データソースからの項目:
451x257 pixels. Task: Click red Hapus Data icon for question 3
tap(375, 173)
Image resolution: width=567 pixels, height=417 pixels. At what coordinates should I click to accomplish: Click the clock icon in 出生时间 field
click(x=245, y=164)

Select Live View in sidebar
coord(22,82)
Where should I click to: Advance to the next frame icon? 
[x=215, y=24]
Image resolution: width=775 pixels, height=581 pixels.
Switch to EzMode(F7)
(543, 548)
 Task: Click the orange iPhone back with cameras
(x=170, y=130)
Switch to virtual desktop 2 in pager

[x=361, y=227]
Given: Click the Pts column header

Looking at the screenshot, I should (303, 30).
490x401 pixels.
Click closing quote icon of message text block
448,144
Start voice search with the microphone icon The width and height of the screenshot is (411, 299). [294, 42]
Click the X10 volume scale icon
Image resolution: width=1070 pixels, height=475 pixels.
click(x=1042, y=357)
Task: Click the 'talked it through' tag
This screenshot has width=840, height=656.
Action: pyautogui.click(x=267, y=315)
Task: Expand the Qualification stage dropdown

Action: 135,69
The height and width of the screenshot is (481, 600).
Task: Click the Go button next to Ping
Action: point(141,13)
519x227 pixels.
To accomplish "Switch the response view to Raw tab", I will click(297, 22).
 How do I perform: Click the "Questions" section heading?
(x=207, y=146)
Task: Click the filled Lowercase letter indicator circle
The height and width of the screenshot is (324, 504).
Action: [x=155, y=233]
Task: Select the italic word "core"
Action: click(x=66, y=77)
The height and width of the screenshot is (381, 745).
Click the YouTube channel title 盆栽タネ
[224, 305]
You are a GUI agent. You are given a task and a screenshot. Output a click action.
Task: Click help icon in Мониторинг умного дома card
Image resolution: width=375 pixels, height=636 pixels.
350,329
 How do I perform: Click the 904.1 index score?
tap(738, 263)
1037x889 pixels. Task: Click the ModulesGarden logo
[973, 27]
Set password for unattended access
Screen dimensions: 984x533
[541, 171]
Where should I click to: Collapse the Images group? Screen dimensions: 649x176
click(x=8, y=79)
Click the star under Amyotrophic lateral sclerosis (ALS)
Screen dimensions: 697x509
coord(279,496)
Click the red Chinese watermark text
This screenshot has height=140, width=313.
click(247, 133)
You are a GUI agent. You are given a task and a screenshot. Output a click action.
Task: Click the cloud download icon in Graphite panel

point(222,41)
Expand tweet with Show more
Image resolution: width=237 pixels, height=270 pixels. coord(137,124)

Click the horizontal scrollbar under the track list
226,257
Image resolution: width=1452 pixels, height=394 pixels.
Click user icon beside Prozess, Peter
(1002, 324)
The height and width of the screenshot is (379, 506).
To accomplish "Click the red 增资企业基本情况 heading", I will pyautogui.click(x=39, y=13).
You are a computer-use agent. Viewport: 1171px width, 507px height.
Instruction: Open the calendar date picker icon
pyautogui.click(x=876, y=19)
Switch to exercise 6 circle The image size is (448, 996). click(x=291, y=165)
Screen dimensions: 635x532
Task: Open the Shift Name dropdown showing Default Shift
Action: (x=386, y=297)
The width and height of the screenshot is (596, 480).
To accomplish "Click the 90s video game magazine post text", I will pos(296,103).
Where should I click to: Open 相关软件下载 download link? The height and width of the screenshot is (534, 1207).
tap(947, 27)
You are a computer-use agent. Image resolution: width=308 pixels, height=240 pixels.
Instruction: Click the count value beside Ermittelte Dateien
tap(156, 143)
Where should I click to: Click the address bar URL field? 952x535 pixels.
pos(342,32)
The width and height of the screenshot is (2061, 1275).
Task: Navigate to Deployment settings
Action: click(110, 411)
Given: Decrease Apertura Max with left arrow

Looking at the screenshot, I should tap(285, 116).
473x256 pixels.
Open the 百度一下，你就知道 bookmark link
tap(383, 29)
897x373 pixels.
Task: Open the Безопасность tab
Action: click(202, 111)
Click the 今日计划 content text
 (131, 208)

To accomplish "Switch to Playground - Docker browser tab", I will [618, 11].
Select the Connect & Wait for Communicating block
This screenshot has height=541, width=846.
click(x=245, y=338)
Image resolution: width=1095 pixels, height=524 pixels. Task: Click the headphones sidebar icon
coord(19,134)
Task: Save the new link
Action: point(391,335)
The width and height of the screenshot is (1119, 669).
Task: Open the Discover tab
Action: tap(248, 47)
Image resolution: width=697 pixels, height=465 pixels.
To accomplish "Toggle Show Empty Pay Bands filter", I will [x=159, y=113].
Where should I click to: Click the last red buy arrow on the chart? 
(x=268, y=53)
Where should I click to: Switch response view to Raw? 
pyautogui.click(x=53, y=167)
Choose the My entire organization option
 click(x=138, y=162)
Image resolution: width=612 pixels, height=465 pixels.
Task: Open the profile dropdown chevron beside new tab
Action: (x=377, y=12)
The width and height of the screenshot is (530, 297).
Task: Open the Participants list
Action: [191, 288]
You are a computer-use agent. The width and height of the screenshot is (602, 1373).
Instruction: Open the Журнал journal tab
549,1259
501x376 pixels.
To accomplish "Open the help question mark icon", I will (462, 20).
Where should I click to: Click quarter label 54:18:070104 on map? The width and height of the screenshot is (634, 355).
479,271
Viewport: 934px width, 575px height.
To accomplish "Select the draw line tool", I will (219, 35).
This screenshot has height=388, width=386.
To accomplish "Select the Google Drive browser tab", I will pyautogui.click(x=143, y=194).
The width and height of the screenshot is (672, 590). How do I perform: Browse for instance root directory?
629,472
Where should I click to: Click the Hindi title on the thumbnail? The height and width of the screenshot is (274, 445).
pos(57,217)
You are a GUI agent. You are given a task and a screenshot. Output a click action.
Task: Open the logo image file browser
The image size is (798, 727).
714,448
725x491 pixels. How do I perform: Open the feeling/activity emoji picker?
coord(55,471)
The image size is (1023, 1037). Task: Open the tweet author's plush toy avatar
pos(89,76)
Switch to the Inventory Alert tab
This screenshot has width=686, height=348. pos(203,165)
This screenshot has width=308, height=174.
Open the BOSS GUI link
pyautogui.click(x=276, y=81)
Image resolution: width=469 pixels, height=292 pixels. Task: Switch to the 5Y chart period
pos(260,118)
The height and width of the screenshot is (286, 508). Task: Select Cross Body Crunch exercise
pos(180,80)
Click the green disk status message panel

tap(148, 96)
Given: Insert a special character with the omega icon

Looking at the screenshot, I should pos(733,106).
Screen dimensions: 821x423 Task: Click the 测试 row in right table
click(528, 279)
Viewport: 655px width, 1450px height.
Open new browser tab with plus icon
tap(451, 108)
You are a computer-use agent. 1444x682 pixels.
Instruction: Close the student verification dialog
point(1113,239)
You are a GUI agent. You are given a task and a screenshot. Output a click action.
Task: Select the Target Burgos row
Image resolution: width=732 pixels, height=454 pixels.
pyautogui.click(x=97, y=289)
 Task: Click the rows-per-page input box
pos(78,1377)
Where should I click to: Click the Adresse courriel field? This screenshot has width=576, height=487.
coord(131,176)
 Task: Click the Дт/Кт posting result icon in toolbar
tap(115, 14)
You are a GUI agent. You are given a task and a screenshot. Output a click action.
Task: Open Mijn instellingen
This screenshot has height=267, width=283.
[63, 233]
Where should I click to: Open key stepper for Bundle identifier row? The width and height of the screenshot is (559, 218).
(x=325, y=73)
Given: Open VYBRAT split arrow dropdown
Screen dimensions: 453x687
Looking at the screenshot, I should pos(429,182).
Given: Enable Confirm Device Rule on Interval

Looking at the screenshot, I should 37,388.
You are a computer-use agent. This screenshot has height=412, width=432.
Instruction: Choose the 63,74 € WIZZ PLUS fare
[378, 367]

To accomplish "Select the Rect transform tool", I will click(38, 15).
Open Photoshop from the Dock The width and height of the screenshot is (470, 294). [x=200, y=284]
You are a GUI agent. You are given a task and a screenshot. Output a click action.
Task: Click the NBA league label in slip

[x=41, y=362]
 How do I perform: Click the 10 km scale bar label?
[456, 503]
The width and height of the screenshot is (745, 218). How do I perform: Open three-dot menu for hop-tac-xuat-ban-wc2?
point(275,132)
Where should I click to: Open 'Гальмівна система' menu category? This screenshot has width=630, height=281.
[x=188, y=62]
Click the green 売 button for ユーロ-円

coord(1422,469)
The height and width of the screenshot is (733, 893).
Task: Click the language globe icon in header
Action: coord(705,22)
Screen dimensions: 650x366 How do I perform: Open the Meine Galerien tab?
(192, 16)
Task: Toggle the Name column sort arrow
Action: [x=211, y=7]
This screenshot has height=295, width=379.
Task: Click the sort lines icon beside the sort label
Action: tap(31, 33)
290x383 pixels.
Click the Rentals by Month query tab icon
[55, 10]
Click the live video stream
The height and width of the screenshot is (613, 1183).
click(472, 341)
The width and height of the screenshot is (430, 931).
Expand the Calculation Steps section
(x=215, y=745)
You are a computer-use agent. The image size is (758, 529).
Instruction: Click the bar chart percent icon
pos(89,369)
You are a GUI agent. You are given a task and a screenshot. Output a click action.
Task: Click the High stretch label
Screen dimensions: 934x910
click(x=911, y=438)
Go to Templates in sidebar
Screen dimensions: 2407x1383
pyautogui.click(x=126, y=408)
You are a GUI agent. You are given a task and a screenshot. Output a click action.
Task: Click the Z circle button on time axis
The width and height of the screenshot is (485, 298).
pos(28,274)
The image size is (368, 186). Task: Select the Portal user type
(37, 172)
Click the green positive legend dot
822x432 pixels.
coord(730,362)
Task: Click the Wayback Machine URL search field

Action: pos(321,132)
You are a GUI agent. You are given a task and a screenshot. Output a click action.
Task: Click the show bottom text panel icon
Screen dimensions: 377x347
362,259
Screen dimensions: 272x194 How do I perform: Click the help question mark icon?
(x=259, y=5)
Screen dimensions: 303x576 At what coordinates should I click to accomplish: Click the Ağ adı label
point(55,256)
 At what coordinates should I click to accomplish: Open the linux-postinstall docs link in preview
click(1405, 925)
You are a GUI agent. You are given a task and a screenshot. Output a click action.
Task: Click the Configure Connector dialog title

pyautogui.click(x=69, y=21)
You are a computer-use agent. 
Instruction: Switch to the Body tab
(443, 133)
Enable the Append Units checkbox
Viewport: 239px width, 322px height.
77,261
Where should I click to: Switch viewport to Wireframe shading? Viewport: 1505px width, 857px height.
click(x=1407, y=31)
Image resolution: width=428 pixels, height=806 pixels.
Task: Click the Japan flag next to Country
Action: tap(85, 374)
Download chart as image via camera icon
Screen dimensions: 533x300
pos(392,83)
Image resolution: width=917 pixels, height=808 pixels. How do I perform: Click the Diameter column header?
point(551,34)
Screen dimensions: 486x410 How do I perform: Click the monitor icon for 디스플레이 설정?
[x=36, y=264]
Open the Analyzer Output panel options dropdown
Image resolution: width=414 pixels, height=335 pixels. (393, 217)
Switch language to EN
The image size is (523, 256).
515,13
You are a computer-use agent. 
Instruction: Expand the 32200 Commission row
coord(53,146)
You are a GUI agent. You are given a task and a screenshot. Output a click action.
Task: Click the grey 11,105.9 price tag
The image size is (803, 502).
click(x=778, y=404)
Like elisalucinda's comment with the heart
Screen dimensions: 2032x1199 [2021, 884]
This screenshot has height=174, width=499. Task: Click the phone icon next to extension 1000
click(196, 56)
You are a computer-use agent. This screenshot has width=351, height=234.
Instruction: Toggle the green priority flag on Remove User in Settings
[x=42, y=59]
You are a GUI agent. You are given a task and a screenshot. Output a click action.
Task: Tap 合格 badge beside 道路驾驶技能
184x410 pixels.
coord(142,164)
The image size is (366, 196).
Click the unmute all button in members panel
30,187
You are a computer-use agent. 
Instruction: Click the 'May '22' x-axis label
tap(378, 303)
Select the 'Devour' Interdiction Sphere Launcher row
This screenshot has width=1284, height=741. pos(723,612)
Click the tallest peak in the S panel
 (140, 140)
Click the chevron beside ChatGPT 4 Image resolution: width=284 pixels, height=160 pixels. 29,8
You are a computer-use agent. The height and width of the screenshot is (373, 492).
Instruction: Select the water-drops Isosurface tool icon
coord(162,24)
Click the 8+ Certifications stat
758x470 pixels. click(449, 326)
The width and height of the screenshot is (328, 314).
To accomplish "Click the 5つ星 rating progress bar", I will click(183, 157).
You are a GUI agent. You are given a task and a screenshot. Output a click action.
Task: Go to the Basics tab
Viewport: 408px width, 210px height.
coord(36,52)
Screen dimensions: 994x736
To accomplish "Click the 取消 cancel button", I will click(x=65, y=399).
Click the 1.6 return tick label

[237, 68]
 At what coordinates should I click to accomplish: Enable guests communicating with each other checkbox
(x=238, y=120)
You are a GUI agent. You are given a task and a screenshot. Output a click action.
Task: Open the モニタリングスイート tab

▶ _取り組む内容_:
上のリストのうち、「290x383 pixels.」を含む行から「(x=215, y=745)」を含む行まで、両端の行も含めて一字一句変えずに書き写してください。

▶ _完成した演習_:
290x383 pixels.
Click the Rentals by Month query tab icon
[55, 10]
Click the live video stream
The height and width of the screenshot is (613, 1183).
click(472, 341)
The width and height of the screenshot is (430, 931).
Expand the Calculation Steps section
(x=215, y=745)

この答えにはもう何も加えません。